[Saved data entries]
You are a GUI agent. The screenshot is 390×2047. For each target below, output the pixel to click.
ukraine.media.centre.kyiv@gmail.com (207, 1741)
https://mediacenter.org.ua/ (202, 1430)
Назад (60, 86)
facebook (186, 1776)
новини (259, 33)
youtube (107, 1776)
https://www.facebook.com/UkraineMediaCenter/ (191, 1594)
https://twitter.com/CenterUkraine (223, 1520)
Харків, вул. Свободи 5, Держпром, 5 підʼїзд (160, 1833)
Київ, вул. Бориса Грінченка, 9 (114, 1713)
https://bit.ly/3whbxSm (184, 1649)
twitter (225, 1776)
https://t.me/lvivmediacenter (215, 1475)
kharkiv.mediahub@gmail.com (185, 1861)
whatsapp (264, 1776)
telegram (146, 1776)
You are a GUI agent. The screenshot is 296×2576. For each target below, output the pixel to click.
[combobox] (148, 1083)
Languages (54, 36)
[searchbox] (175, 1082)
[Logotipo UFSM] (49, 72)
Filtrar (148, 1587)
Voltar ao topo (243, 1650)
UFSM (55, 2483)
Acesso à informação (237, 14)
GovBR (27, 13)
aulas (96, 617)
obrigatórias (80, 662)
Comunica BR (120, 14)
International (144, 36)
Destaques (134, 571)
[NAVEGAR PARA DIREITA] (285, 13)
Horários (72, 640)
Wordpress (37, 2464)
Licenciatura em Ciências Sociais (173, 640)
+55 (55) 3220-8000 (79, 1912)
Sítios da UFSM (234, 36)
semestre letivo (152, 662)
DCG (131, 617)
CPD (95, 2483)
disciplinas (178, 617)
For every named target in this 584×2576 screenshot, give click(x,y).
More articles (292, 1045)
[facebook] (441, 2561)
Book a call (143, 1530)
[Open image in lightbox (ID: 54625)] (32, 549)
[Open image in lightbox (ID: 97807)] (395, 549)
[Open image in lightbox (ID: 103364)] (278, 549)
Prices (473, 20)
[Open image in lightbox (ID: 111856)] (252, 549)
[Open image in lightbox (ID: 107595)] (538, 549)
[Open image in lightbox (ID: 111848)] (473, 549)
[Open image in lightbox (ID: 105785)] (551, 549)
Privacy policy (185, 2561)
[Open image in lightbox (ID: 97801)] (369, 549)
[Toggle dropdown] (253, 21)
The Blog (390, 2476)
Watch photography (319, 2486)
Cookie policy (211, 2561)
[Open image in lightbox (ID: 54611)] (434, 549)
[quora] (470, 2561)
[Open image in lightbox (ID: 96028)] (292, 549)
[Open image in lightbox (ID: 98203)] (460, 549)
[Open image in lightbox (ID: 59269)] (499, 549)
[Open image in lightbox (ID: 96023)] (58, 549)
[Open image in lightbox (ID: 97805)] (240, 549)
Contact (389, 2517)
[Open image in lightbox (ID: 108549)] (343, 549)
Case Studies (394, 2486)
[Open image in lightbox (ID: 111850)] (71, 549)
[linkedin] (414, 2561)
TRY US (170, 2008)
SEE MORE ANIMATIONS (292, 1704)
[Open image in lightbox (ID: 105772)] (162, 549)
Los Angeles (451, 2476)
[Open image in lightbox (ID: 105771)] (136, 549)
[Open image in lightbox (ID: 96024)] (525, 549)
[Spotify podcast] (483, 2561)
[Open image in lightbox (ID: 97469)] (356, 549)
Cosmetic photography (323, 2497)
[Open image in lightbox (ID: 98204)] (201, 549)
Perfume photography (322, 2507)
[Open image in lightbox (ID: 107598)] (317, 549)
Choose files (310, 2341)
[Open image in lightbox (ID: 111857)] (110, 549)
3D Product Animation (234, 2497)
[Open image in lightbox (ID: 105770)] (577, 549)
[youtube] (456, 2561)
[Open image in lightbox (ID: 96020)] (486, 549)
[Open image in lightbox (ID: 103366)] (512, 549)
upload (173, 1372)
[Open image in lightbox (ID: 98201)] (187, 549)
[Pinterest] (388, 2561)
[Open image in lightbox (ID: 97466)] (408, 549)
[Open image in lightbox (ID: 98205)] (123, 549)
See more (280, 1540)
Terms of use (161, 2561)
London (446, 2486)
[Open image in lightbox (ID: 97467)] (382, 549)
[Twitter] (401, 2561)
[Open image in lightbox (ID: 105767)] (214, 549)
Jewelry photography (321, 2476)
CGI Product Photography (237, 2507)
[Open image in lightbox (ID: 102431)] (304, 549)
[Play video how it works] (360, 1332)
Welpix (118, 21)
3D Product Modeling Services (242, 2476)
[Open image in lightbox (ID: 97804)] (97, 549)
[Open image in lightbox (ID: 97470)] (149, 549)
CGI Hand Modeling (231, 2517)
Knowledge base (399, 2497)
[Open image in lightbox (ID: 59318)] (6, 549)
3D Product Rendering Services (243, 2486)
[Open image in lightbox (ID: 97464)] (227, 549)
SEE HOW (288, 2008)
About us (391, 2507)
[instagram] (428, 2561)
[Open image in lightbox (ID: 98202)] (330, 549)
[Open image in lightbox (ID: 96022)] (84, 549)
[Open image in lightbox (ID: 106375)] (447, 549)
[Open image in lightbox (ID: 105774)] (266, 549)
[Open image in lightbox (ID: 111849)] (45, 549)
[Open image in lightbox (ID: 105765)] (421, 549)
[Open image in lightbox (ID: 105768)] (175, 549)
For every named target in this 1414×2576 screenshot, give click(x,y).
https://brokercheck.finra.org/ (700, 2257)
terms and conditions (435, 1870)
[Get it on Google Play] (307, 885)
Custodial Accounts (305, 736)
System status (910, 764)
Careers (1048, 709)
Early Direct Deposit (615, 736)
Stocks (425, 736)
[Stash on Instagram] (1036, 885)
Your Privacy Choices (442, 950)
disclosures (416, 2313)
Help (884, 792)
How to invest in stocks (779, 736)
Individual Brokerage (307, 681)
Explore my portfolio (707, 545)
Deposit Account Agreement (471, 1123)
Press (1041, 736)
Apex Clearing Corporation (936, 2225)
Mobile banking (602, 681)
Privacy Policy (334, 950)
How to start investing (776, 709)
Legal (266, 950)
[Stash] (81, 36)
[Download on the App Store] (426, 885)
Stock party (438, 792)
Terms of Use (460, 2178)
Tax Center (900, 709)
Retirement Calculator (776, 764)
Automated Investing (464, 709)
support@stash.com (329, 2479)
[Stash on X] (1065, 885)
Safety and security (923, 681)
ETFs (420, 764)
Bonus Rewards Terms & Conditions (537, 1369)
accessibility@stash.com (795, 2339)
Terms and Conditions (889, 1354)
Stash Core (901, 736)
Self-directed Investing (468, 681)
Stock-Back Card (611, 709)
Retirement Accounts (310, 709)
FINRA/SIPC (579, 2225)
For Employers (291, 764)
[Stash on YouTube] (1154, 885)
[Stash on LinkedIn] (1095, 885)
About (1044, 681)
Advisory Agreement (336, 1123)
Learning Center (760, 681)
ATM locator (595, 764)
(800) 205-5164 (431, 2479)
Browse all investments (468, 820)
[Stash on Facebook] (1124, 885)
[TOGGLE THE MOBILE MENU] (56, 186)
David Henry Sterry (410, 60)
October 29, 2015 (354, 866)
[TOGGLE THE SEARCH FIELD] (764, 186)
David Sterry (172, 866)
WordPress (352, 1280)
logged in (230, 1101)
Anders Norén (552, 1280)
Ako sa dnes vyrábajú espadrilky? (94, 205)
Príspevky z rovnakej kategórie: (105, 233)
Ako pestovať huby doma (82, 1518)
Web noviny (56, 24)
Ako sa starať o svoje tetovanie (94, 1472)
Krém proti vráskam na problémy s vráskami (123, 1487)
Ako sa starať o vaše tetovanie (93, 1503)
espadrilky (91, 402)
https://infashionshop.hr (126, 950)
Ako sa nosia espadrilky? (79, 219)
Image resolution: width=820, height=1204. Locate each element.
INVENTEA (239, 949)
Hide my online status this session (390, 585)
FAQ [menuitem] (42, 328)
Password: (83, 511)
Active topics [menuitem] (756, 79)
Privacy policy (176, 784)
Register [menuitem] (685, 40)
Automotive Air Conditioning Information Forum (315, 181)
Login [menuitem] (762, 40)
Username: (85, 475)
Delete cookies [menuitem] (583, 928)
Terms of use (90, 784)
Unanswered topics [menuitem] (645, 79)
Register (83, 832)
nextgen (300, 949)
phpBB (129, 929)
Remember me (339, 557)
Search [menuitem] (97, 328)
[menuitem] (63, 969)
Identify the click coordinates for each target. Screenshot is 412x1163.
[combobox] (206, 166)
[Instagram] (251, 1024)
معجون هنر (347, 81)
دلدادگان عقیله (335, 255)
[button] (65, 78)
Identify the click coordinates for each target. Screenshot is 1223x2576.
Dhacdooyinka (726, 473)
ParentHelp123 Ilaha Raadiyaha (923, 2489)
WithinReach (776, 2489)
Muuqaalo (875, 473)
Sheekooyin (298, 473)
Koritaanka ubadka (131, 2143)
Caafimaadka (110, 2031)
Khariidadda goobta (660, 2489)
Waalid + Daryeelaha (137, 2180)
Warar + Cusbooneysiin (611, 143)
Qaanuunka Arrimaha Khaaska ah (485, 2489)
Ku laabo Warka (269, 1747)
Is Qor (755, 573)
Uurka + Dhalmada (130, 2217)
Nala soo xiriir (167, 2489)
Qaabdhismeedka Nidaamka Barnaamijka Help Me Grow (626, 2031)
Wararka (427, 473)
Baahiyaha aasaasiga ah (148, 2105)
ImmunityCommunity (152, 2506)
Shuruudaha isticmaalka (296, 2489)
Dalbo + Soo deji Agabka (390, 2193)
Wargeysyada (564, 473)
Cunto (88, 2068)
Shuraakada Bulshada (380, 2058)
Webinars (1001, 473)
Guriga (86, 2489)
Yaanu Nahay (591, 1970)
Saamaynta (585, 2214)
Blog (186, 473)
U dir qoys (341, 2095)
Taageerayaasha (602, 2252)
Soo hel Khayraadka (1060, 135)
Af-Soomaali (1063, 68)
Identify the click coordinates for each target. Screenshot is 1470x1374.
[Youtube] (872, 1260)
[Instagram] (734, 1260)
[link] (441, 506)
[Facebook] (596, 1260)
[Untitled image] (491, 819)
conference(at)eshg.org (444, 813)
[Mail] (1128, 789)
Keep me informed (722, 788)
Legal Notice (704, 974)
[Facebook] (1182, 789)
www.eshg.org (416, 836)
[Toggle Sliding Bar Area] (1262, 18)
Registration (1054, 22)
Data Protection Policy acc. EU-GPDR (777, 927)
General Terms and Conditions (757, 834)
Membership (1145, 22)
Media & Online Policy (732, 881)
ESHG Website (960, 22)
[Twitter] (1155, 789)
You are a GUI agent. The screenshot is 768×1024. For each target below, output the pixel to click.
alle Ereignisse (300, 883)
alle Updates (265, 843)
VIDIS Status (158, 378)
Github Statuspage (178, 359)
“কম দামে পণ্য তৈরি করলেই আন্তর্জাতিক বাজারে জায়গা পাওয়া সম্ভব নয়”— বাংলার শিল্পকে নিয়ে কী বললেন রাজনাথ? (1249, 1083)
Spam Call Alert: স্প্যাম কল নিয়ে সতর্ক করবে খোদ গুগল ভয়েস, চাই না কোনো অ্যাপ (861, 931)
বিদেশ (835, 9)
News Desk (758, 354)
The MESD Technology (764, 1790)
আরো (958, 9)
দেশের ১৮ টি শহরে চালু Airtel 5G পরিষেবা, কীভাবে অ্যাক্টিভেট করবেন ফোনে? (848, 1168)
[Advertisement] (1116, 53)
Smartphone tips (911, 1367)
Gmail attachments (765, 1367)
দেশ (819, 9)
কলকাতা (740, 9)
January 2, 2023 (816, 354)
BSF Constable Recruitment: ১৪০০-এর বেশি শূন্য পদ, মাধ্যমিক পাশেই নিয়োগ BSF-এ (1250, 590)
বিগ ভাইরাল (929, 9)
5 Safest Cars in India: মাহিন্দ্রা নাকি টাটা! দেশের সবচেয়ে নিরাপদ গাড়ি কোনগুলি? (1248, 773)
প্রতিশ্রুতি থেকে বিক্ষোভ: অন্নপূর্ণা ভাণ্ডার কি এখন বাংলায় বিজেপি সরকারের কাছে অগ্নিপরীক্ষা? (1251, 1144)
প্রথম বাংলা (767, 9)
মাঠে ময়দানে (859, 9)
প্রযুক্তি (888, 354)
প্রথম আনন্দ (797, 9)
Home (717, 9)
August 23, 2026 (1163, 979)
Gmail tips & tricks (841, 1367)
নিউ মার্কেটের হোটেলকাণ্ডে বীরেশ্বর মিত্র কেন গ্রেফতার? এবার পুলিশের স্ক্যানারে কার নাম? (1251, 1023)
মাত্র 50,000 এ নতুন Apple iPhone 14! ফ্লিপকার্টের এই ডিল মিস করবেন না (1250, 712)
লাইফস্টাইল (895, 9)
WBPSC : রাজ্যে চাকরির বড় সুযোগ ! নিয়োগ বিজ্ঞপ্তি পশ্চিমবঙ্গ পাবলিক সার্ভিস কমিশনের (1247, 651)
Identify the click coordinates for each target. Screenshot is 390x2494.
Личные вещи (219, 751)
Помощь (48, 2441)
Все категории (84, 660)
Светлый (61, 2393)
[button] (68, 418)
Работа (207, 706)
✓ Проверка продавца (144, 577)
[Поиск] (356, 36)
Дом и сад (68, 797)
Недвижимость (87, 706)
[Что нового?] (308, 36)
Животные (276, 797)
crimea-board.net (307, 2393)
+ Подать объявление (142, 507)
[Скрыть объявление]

_What to produce:_ Find every line in the records above that holds the word "menuitem", and copy each one.

_Written answer:_
FAQ [menuitem] (42, 328)
Active topics [menuitem] (756, 79)
Register [menuitem] (685, 40)
Login [menuitem] (762, 40)
Delete cookies [menuitem] (583, 928)
Unanswered topics [menuitem] (645, 79)
Search [menuitem] (97, 328)
[menuitem] (63, 969)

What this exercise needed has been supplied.